* WHAT IS REQUIRED *
Reproduce everything from the line containing "Task: Click Reset to default layout button" down to the line containing "Action: pos(1099,110)", substituting "Restore" for "Reset" and leaving all else unchanged. Omit the pictures from your answer.

* GIVEN INFORMATION *
---*---
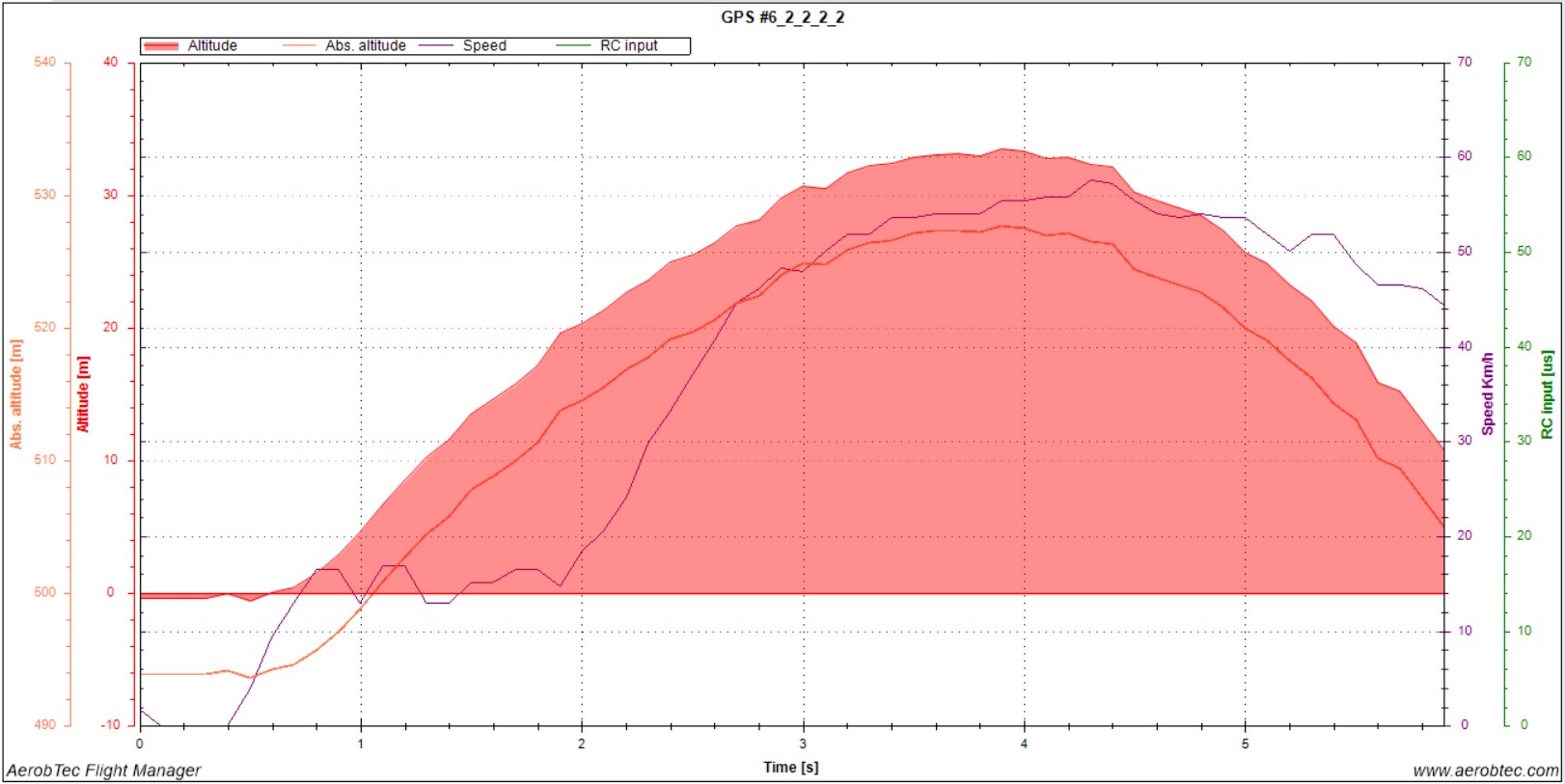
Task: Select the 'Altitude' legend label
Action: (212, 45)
---*---
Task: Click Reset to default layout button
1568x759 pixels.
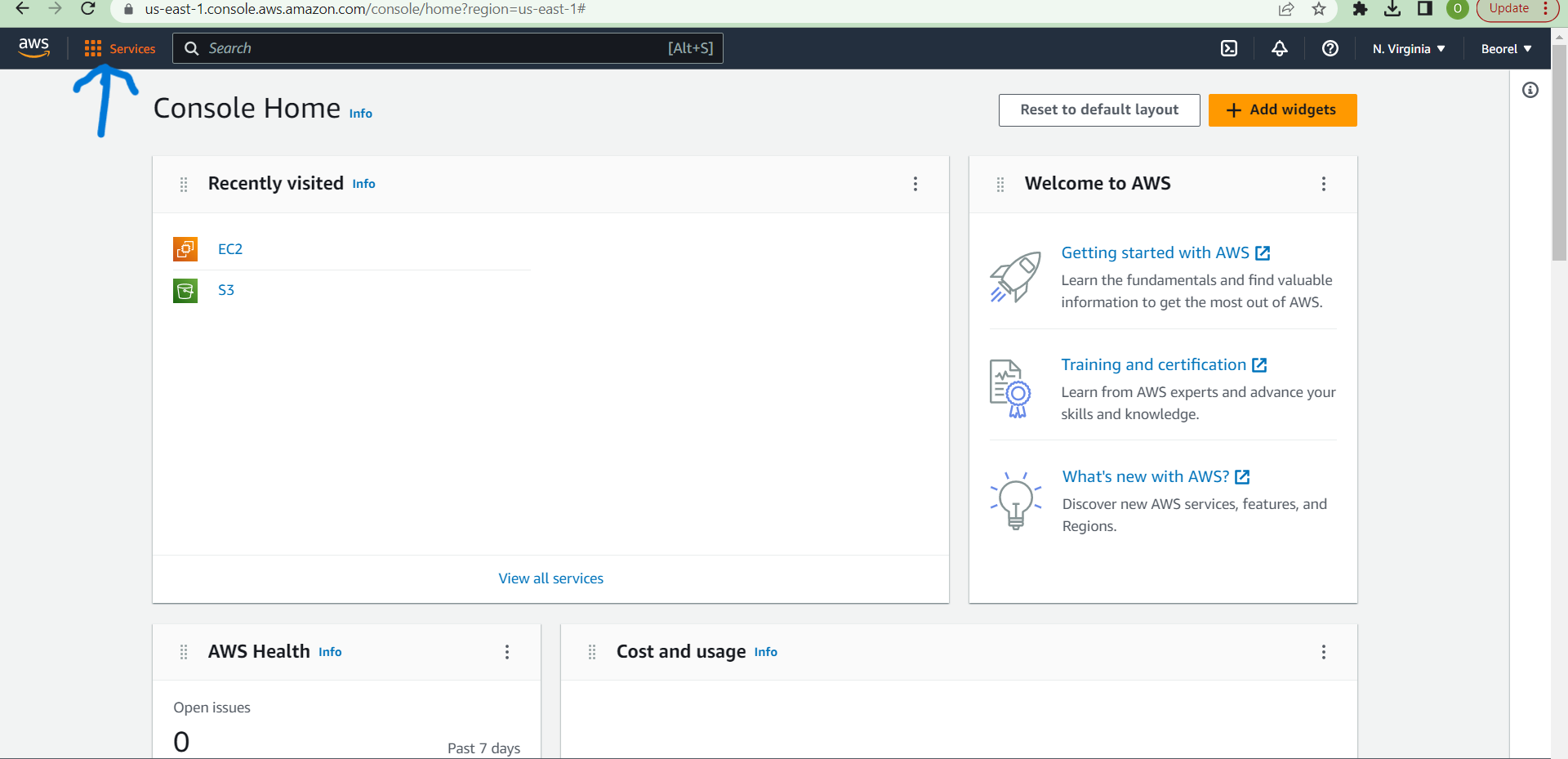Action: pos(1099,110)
---*---
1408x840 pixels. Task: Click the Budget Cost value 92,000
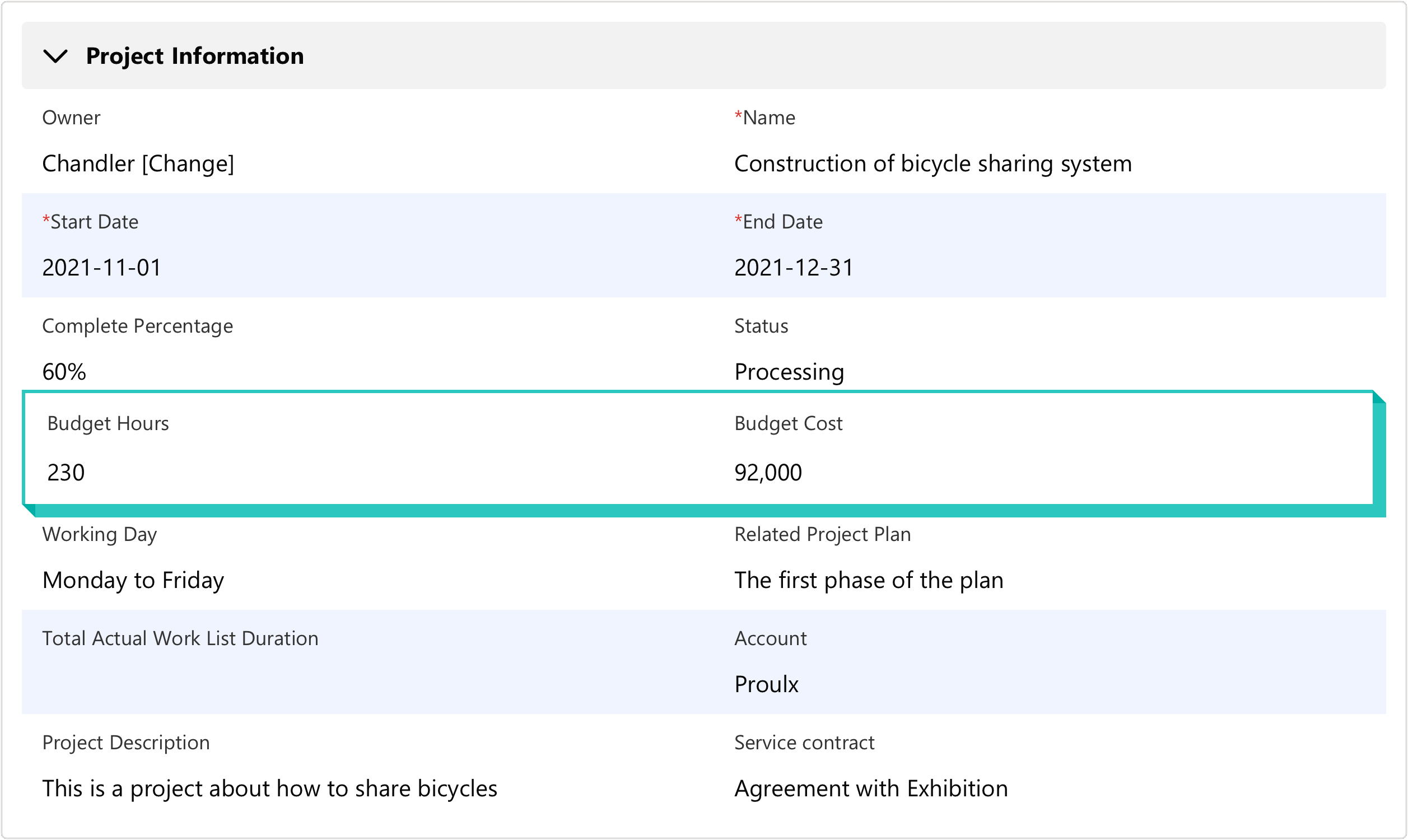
---*---
* COMPLETED EXERCISE *
Task: Click Restore to default layout button
1568x759 pixels.
Action: pos(1099,110)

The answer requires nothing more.